As of two Monday nights ago, I am officially running a 4E D&D campaign again. After more than two months, all the members of my regular group, save one who moved several hours away, got back together for a session. It feels great finally getting back into the swing of things after so many weeks.
One thing my time off convinced me of was that my DM style needed to change somewhat. It’s very easy to get caught up in the feeling that each session has to be bigger, better, and more awesome than the one before. While this is a noble goal, it’s also a recipe for burnout. I am determined to dial it down a bit in the continued campaign. I hope to balance my duties as a DM with my real life responsibilities a bit better. One area in particular I want to scale back on is an essential to 4E: battle maps.
Ease Back on Expectations for Battle Maps
In my experience, nothing takes more time than taking care of the battle maps for encounters. The map is such an important part of 4E D&D, I try my best to make sure its just right each time. But why is it that DMs give so much attention to these maps?
A great map can immerse the players in the experience. Maps can really make the game world come to life. The feel of a desert map with sand, shrubs, and stones littered across it is quite different than that of a stone-floored dungeon with arcane runes and odd statues lining the walls. A map is an aid to imagination, allowing the group to easily picture their character’s actions. A good map adds to the sense of exploration and wonder that good campaigns provide.
As 4E emphasizes tactical miniatures combat, a good map is also important because it provides a challenge for the players. When the map provides many hiding places, choke points, dangerous areas, and other interesting features, it becomes a puzzle of sorts, which the group must work together to “solve”. A interesting map with cool terrain features is far more enjoyable than a simple open room. Combat can be much more exciting on a map with interesting terrain features than on a simpler one.
Because the map for an encounter is so important, I emphasize three different aspects of it: making sure the map is visually appealing, interesting to play on, and that it matches my vision of the game world. But meeting all three criteria is very difficult. Even with the Gaming Paper Mega Dungeon Set, over a dozen maps from adventures and minis products, a Master Set and two older sets of Dungeon Tiles, plus a roll of Gaming Paper, many times I can’t find or create a map that looks cool, plays cool, and fits the environment the group is in like I want it to.
So what’s the solution?
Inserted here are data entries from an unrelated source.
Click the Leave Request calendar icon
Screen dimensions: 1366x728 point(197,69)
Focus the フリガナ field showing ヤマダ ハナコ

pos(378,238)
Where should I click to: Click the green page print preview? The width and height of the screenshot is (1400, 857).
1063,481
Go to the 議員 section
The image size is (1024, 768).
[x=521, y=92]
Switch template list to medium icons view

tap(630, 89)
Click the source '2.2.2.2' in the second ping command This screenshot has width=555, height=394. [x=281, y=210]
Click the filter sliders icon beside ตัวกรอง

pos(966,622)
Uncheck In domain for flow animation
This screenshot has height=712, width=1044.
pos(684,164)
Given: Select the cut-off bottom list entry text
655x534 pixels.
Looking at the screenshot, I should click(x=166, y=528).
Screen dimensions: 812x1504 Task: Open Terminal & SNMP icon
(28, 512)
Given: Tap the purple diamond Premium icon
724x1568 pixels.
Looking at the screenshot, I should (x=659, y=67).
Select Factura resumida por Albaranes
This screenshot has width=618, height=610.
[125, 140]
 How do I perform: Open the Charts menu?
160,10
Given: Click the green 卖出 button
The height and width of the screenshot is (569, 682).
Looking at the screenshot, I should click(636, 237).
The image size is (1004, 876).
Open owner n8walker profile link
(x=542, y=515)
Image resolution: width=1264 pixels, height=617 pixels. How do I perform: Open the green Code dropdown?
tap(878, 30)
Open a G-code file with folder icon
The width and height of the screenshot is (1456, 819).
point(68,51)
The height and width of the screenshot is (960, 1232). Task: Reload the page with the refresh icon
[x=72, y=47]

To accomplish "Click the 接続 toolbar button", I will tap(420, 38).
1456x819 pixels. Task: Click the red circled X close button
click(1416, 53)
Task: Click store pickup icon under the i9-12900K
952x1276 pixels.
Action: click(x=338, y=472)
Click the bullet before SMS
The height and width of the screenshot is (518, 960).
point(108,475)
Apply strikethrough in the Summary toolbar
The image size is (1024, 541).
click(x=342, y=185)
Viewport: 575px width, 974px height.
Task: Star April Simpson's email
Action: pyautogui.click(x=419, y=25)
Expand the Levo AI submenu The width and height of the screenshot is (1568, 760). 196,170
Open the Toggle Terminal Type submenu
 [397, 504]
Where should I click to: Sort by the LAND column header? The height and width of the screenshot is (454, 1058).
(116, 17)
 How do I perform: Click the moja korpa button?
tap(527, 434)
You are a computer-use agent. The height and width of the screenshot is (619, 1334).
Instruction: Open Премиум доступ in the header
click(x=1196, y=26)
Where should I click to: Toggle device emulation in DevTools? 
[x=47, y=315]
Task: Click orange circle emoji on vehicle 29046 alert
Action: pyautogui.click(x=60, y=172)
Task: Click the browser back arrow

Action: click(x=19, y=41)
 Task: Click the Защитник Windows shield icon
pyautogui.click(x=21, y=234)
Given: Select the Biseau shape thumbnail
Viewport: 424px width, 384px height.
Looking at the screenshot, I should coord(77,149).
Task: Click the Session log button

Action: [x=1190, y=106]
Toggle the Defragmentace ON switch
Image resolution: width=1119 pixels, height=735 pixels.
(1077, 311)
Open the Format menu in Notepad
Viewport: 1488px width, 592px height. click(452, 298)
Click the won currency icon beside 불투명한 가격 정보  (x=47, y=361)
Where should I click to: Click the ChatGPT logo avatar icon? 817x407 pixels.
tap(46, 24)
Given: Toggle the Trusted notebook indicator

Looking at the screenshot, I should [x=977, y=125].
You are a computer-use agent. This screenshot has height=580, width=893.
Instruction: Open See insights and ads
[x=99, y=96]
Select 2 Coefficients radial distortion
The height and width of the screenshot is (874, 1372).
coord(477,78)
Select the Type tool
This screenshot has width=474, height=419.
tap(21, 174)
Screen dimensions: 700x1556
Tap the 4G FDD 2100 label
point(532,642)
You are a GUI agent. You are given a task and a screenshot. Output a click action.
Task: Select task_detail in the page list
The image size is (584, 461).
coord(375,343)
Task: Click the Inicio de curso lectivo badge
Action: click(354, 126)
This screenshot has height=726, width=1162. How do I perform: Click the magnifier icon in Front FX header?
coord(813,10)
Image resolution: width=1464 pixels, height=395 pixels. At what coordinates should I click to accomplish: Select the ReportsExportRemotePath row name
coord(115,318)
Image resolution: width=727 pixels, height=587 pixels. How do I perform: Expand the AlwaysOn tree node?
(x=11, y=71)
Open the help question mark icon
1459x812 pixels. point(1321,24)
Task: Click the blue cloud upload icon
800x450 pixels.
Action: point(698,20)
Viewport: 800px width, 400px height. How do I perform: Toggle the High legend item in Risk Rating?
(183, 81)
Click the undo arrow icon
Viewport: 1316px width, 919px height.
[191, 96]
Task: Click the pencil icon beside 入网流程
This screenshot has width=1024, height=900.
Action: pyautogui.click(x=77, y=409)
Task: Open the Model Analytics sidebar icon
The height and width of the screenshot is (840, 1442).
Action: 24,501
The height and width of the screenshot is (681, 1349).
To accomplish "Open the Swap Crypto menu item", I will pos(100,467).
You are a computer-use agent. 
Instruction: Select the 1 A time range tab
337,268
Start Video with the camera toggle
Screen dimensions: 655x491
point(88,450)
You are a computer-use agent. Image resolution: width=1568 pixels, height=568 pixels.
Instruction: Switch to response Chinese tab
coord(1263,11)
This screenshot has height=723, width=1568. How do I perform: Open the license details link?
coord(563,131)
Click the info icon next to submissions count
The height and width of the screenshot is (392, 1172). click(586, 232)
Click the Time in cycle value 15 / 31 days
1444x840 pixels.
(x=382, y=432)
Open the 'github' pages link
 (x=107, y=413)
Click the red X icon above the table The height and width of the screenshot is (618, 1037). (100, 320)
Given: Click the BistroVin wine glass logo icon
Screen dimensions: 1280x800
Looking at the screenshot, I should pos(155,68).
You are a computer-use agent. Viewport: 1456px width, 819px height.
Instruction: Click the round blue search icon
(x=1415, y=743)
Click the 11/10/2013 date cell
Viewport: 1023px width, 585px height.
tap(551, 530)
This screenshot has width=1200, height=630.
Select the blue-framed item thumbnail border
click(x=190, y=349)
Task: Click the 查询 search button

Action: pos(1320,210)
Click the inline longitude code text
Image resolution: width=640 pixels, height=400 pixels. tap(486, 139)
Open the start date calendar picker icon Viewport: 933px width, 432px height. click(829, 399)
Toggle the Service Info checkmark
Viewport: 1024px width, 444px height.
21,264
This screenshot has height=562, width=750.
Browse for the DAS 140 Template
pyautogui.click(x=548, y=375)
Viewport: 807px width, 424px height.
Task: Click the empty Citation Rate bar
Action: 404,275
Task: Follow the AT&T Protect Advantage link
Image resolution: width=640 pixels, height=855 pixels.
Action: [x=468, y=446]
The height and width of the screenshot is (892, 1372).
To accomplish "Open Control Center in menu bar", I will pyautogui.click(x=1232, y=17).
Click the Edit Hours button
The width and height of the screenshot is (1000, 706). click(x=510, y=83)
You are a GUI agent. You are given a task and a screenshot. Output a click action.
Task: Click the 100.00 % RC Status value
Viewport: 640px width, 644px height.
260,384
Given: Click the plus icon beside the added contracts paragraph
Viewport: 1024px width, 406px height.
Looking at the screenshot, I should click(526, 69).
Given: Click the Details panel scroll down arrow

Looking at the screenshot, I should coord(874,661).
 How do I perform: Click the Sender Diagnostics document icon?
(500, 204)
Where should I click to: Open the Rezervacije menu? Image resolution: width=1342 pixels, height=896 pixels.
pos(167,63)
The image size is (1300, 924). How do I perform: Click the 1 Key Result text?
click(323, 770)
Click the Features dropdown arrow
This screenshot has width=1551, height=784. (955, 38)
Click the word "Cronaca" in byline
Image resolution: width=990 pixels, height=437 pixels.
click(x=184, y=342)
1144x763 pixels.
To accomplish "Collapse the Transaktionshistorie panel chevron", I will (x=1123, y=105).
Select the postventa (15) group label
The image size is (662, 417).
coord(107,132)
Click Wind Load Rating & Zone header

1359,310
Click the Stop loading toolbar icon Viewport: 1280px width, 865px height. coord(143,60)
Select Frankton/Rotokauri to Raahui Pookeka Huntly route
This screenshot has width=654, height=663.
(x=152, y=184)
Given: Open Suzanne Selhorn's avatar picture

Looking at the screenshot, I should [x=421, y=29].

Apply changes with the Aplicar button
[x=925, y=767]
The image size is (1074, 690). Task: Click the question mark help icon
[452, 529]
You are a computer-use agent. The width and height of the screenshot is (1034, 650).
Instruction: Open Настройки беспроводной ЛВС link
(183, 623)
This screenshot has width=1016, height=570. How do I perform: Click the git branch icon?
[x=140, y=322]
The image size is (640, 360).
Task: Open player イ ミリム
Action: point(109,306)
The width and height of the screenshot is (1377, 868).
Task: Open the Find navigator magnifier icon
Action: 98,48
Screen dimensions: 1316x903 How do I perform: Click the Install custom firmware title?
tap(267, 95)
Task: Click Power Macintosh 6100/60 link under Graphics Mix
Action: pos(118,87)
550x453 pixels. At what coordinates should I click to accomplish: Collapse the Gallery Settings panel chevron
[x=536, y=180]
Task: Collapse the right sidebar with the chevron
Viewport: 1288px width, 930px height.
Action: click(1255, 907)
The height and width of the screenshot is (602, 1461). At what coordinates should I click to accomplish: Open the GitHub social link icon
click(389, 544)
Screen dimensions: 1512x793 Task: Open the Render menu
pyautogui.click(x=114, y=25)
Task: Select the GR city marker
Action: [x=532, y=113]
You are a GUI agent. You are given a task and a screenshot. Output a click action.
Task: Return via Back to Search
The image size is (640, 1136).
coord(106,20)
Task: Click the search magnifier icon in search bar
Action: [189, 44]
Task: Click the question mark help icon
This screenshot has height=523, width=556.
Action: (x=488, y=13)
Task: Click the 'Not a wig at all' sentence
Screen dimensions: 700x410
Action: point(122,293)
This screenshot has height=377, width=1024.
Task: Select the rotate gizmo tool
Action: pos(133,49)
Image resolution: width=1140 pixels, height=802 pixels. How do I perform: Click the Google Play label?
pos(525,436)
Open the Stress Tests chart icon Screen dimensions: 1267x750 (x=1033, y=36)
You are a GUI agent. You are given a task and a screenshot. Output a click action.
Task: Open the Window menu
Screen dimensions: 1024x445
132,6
Work harder? Buy more maps? No. Instead, ease back on your expectations. Prioritize what is most important to you. Pick what matters most to you in a map and focus on that. If you absolutely must have a map filled with interesting tactical choices, there are many options available. Published adventures, including those on DDI, are great for this. If you can’t use them outright, you can at least replicate the important features on Dungeon Tiles, Gaming Paper, or even the classic wet erase battlemat. If you value looks and production values over anything else, there are dozens of choices available for you out there. Just be prepared to lay out the big bucks for a huge library of printed maps or even the high quality Dwarven Forge sets.
In my case, the most important attribute for any map is that it feels natural, like it’s part of the adventure. For example, in my campaign, the party is in the bowels of a mountain cave complex, so the battlemap shouldn’t look like a forest clearing or a boat near a dock. In this case, I’d prefer a simpler map as long as it matches an authentic cavern setting.
I picked up a very nice Game Mastery Flip Mat called Darklands that fit the bill nicely. One side had an interesting bridge location, while the other was much simpler, a wide open area with columns scattered around. The bridge was a hit with my players, so I might reuse it at some point; maybe next time, the players will be on the other side wanting to get out! The other, more open side of the map could easily be altered with dry or wet erase markers as needed in order to be reused often. It was definitely worth the $10 at my local game store to have an easily customizable cave map like this in my repertoire.
Decide what’s most important to you in regards to battle maps, and let the other stuff slide a bit. Homemade maps in full color with exciting terrain features and lots of intricate details take a long, long time to make. If you can’t devote that kind of time to each map, decide what’s your highest priority (looks, tactics, etc.) and concentrate on that. Not every battle map has to be perfect, and expecting it to be so is a good way to burn yourself out very quickly.